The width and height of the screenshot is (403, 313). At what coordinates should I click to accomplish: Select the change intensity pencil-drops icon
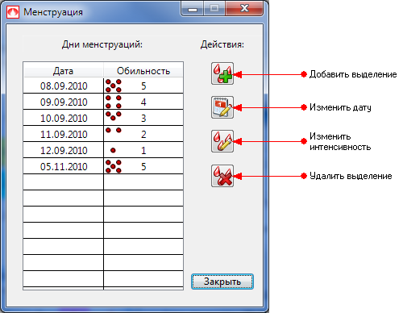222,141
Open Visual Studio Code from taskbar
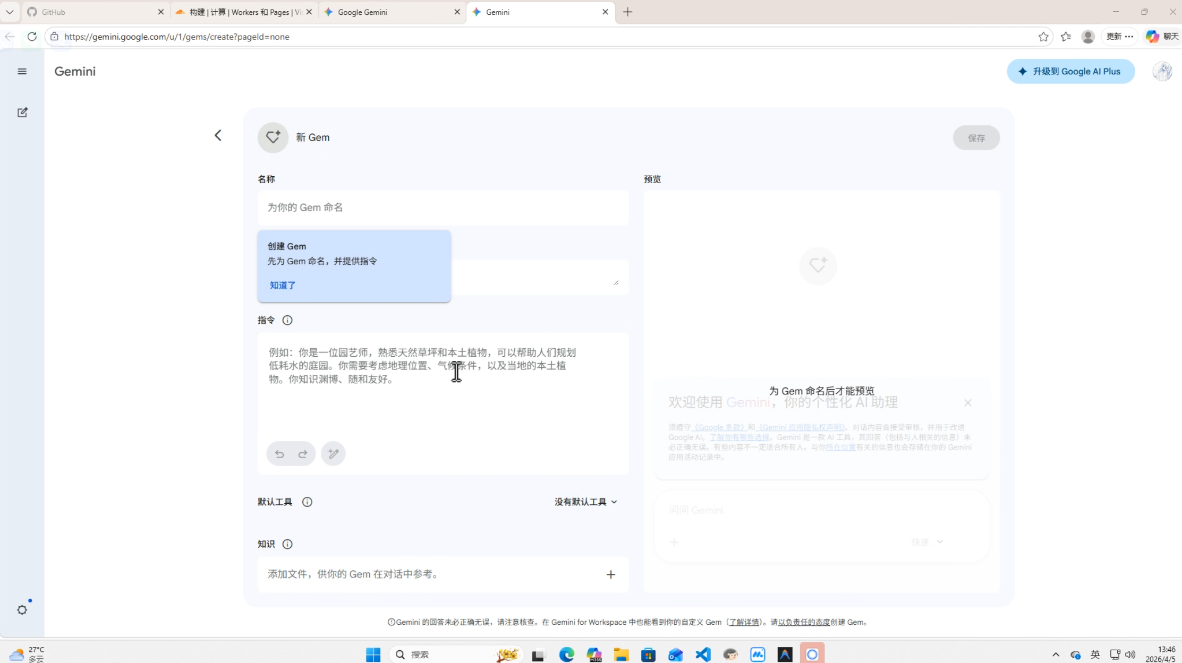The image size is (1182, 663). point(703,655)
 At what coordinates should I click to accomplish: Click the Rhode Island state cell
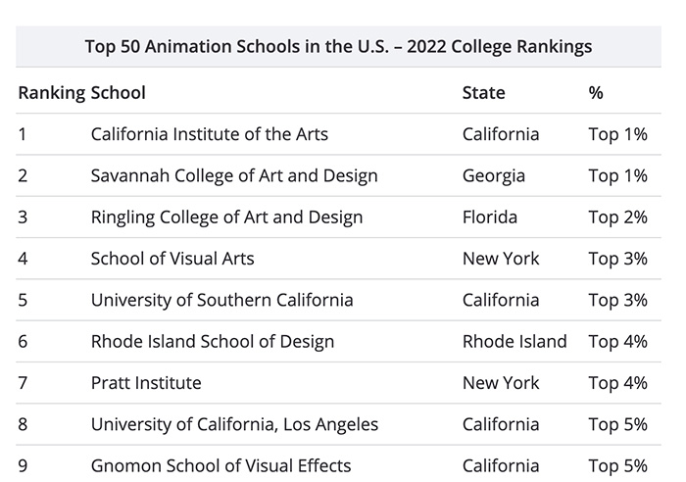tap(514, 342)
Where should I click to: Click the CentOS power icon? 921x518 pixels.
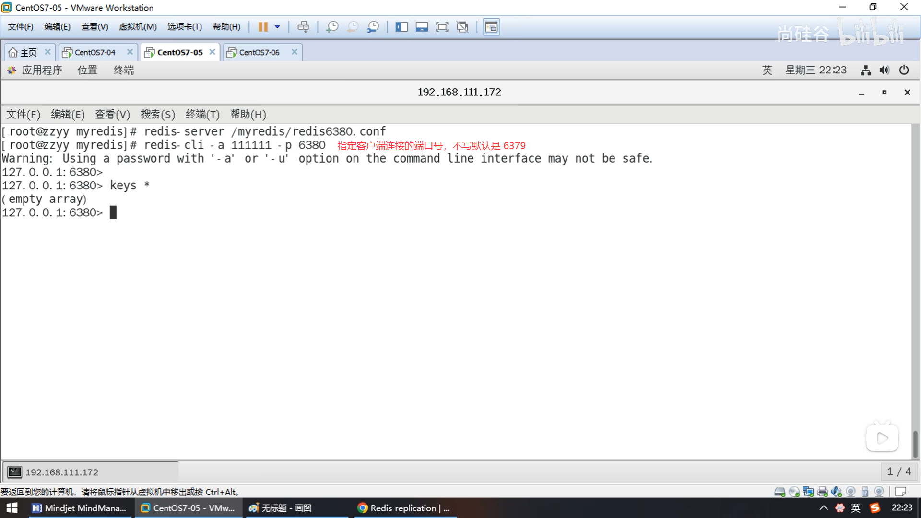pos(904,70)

════════

◆ WORK REQUIRED
Count the lines in the material above that contain the string "coordinates", treating uppercase and lowercase letters as different. Reply with only the number.

◆ CORRECT ANSWER
2